While the initiative of the two columnists has provided information previously withheld, it also intensifies the matter of closed government and the failure of the local press to exercise its function as the Fourth Estate. The information is compromised by appearing in a newspaper that places its propagandic spin and vindictiveness over accuracy and journalistic integrity. Because of its context, the information raises more questions about the competence, honesty, and political agendas that might drive the investigation into Morgan Lewis' death.

I have experience in dealing with recalcitrant law enforcement agencies that veer off into police state tactics. I was never a police beat reporter, but I was the editorial director of investigative reporting teams within a newspaper and often with reporters from other media. When government officials withheld information or denied access to records, editors were expected to provide support for the reporters. That usually meant that we called in the newspaper counsel, gave him the information on the records we wanted to see from which he wrote a petition to the court, took it to a judge, and obtained a court order to open the records. If there was not a sheriff's deputy available to serve the order, it took three editors to deliver it. One editor served it and the other two were witnesses to its service. It was the burden of the government official involved to show why such records should not be made available to the reporters. In cases where investigations and legal proceedings might be compromised, the judges ruled in favor of the official. But that was rare. The officials had to have very specific and valid reasons to close records. But that was in another state.

When reporters did interview officials about sensitive matters, such as the Morgan Lewis case is, they went to those interviews with a list of questions that they reviewed with their editors and to which the editors contributed. Sometimes those questions were also reviewed by the newspaper counsel. And when the answers to the questions were obtained, the editors conferred intensively about what information serves accountability and what might serve salacious interests. That call was made by the editors, not by the government officials, however.

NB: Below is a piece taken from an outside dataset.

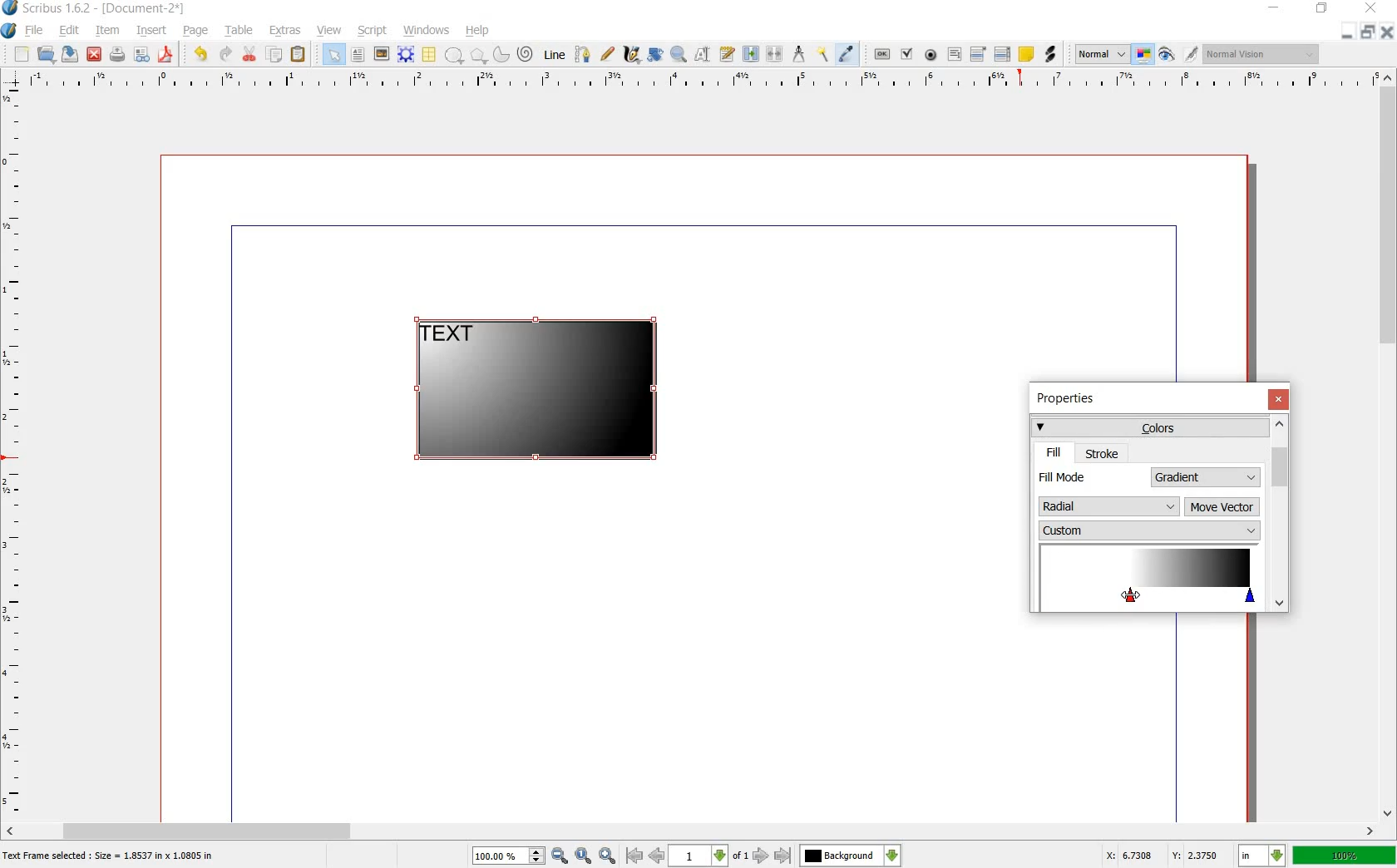 The width and height of the screenshot is (1397, 868). What do you see at coordinates (607, 53) in the screenshot?
I see `freehand line` at bounding box center [607, 53].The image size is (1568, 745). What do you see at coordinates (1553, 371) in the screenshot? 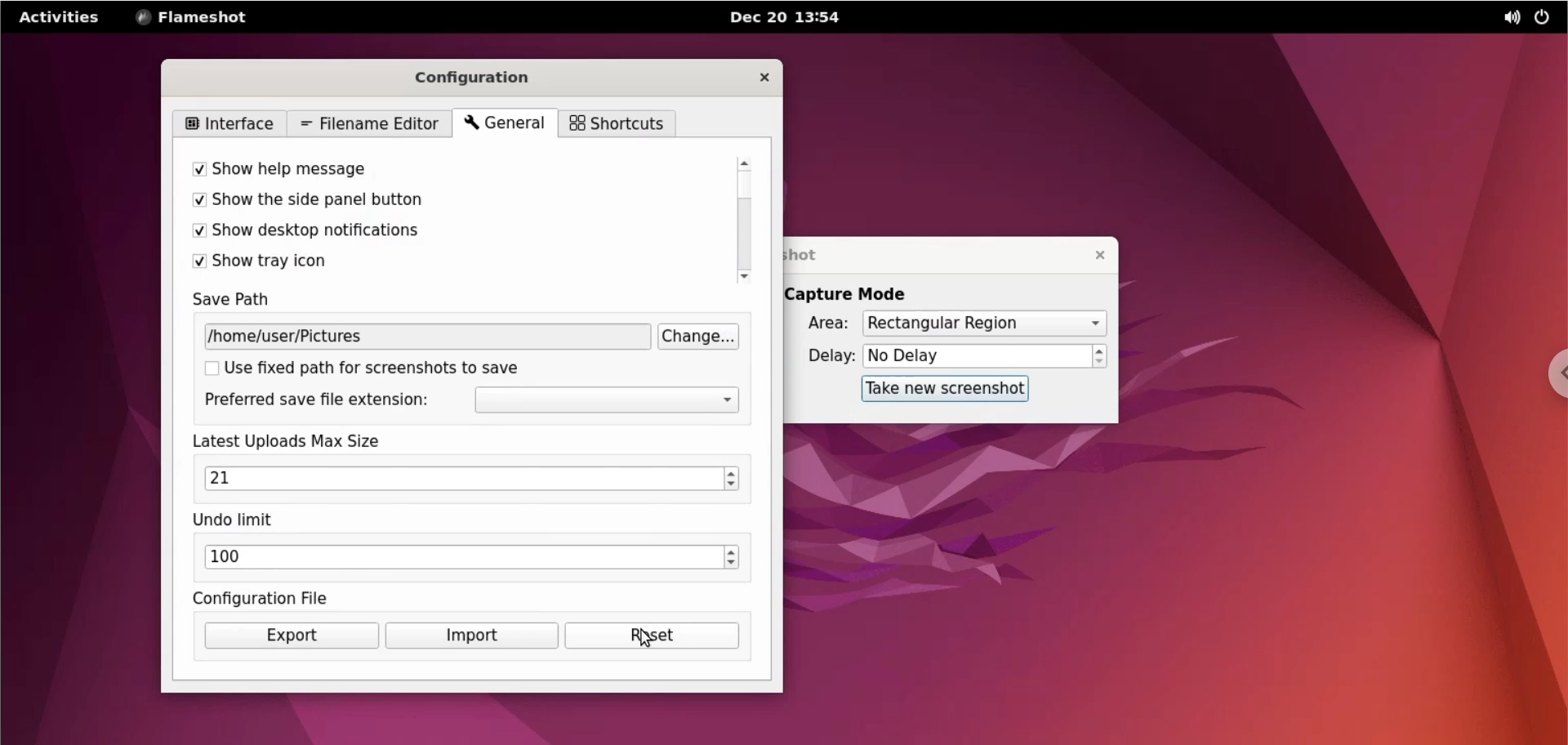
I see `chrome options` at bounding box center [1553, 371].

South Dakota has conflicting laws about confidential criminal justice information. It seems to hold one standard for state agencies and another for municipal and county agencies. It neither indicates when criminal justice information is to be confidential or who determines it to be so. This leaves law enforcement personnel to believe that the public has no right to know how they conduct their investigations and what information they come up with. In general, even in South Dakota, law enforcment personnel cooperate with the press in giving it as much information as it can. But when information is embargoed as in the Morgan Lewis case, the public is left without the information needed to participate in and demand accountability from their government. Many groups who work for open government do not think the South Dakota laws meet Constitutional standards.

If there is one thing that the Morgan Lewis case reveals it is that local officials do not exercise open government and do not think the public has a right to know. It reveals the failure of the news media to fully scrutinize the operations of government and to test the laws that prevent such scrutiny and accountability. Professors Blanchard and Seeber have helped to expose the severity of the failures of open government and responsible journalism. They contributed to an understanding of a problem that needs fixing desperately.